Sorption of Methylmercury by Clays and Mineral Oxides

Abstract

Experiments on the sorption behaviour of methylmercury (CH₃Hg⁺) by clays and mineral oxides showed that adsorption was rapid for all the colloids investigated and that the adsorption kinetics conformed to a first order model. The doubly inflected isotherms observed in most of the sorption studies seem to indicate the occurence of several adsorption mechanisms. Adsorption continued even after saturation of the reactive sites, probably owing to hydrophobic interactions between the methyl groups of the methylmercury in solution and those of CH₃Hg⁺ already adsorbed. The determination of the adsorption parameters led the sorbents to be classified according to their sorption capacities. The maximum adsorption capacity was found in expandable clays having high cation exchange capacities.

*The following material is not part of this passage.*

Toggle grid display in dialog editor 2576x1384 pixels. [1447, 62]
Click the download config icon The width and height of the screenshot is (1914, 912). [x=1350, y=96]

Hence, it could be suggested that one of the mechanisms involved in methylmercury retention by clays is related to an interlayer adsorption. This was confirmed by X-ray diffraction analysis. Considering mineral oxides, the sorption capacity measured for goethite (iron oxyhydroxide, α-FeOOH) is higher than for hausmanite (Mn₃O₄). For these sorbents, surface complexation and surface precipitation are probably responsible for the CH₃Hg⁺ sorption.